Reflected polarization guides chironomid females to oviposition sites Academic Article uri icon

abstract

  • Chironomids (Diptera: Chironomidae; non-biting midges) are known to be carriers of the Vibrio cholerae bacterium, responsible for the fatal cholera disease in humans. It was recently discovered that chironomid females choose their oviposition site by a visual cue. In this study, we test the hypothesis that this visual cue is the linear polarization of light reflected from the water surface. We conducted two multiple choice field experiments using egg traps with different light intensities and polarizations. With controlled illumination, a higher number of eggs was found under both high intensity and high polarization.
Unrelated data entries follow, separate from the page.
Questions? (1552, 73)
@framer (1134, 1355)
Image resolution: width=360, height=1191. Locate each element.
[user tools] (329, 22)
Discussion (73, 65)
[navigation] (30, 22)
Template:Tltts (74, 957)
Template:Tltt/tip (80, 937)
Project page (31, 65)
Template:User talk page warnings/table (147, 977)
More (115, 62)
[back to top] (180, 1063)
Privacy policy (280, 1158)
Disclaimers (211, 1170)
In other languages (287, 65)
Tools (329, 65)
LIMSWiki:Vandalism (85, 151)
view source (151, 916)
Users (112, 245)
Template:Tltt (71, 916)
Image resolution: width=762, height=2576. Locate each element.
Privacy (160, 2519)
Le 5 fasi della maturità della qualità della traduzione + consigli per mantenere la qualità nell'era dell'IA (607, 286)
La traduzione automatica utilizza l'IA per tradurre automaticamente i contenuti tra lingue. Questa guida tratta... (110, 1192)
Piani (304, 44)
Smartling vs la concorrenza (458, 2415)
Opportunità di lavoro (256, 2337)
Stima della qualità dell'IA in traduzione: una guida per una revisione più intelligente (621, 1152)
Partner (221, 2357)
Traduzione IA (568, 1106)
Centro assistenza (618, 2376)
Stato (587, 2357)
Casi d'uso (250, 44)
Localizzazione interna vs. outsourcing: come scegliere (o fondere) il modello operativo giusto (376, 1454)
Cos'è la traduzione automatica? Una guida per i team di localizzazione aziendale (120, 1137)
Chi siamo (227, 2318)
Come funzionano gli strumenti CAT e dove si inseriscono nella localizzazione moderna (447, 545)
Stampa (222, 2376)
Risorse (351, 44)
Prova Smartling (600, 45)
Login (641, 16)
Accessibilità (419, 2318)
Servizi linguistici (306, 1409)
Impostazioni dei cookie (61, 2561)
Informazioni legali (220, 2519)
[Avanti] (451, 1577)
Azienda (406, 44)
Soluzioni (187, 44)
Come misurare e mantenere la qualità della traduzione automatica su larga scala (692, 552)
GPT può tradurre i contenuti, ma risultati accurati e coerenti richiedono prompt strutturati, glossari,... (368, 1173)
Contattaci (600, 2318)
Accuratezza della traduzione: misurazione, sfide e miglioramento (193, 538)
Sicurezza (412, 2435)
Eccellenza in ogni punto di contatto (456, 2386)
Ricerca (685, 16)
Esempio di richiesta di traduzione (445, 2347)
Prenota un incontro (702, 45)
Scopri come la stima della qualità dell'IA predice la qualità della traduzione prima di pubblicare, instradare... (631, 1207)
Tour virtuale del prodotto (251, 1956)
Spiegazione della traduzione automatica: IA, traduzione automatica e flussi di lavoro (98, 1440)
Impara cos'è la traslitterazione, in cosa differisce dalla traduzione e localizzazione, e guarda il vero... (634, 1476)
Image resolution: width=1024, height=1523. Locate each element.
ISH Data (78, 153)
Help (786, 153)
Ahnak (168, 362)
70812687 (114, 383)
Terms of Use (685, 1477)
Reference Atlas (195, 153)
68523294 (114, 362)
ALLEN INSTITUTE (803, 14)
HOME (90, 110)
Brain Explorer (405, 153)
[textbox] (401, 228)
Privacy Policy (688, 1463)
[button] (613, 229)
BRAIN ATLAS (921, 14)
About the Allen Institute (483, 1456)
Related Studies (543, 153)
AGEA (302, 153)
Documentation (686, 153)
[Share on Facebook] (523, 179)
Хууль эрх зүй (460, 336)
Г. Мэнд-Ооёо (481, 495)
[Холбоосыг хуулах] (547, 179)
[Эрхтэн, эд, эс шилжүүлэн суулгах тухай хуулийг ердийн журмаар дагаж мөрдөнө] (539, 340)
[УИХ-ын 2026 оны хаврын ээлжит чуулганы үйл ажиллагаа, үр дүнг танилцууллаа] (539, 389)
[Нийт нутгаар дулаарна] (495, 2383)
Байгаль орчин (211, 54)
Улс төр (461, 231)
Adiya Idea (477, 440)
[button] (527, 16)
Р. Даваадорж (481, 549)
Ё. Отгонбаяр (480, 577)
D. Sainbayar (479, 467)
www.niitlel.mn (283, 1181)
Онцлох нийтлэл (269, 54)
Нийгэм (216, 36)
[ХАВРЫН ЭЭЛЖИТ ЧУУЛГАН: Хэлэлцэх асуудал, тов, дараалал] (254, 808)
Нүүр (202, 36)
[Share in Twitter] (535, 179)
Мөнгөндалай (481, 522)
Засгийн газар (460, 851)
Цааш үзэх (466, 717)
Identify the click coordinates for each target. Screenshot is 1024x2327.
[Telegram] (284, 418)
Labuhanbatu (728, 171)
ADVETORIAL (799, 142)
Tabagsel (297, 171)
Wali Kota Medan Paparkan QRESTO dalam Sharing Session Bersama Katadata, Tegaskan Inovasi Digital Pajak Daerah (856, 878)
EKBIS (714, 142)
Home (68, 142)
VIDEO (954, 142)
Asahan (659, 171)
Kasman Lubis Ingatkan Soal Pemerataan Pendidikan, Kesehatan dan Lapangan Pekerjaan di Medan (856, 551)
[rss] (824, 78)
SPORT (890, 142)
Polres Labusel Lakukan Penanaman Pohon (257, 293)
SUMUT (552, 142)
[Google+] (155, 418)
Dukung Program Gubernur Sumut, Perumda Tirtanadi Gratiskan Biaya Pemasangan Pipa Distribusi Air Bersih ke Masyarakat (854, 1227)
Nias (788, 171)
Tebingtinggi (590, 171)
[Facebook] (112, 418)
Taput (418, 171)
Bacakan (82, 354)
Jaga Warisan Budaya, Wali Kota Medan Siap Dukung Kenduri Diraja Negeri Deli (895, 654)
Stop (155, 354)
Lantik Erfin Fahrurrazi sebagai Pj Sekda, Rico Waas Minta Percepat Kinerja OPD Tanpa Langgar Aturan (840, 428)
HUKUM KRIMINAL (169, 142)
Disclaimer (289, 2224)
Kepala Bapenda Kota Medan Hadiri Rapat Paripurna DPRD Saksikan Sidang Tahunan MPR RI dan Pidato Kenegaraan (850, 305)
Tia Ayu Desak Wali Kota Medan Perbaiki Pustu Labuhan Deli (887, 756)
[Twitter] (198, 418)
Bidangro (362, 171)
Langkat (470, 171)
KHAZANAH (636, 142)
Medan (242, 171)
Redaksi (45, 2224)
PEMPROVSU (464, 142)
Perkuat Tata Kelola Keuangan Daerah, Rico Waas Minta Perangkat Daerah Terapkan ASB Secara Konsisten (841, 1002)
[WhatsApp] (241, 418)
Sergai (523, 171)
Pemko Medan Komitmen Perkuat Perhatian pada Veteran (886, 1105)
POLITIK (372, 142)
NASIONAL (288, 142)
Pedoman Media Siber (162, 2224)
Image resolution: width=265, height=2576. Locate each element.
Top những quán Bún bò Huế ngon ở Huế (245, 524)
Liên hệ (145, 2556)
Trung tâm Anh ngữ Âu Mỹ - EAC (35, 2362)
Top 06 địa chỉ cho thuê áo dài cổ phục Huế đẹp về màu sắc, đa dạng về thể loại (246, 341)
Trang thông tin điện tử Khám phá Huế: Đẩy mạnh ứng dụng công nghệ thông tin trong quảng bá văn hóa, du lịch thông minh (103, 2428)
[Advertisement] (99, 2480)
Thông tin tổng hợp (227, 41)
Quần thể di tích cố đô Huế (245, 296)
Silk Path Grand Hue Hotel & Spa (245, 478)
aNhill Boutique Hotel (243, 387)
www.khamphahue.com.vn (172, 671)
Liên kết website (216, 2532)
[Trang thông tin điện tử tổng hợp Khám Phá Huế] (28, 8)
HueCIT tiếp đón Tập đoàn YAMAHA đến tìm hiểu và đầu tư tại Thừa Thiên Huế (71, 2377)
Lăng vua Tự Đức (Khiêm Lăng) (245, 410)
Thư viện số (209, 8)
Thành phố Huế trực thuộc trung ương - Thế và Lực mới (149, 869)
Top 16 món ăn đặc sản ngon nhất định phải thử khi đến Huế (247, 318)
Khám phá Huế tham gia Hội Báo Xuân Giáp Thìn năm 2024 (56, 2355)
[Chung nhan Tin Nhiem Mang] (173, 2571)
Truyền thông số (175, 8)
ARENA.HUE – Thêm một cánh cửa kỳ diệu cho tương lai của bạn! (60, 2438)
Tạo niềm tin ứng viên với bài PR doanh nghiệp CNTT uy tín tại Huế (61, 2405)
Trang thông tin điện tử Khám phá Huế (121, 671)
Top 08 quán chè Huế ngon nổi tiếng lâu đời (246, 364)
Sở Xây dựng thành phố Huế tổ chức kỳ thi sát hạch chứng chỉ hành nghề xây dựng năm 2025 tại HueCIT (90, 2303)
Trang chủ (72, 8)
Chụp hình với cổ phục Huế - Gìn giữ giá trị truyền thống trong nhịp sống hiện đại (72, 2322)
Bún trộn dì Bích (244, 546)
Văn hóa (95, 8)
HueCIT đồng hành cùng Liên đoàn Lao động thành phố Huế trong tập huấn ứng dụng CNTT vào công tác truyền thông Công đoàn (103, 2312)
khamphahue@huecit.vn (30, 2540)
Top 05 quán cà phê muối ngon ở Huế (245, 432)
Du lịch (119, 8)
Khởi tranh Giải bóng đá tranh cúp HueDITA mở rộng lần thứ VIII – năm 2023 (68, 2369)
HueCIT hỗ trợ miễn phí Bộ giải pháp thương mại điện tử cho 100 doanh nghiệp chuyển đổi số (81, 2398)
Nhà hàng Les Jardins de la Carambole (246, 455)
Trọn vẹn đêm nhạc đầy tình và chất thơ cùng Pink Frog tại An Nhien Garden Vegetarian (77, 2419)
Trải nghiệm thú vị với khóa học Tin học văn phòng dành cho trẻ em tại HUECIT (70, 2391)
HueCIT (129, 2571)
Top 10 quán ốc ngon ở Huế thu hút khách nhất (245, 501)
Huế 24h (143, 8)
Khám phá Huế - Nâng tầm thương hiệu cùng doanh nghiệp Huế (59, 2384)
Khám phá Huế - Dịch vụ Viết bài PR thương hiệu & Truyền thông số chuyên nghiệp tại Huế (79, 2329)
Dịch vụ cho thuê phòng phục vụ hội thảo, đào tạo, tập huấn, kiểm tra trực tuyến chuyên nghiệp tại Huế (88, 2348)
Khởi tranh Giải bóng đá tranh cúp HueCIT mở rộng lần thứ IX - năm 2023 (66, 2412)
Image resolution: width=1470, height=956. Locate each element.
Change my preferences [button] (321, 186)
Under natural illumination, no eggs were found in the unpolarized traps, and the egg number increased with the percentage polarization regardless of the light intensity. Field measurements showed that at sunset, when chironomids are active, the intensity of light reflected from their natural ponds decreases by 96%, while the percentage polarization remains stable and high at 60%. Furthermore, the percentage polarization is positively correlated with the total organic carbon (TOC) concentration in the water. Orthogonal alignment of the microvilli found in ommatidia from the ventral part of the female eye may provide the anatomical basis for polarization sensitivity. We conclude that the percentage polarization of reflected light is the cue by which chironomid females choose their oviposition site. It is a stable cue and can provide information on the amount of food available to the larvae in the water. Based on our results, we suggest that manipulating the polarization of reflected light is a viable way to control chironomid populations and mitigate cholera dispersion.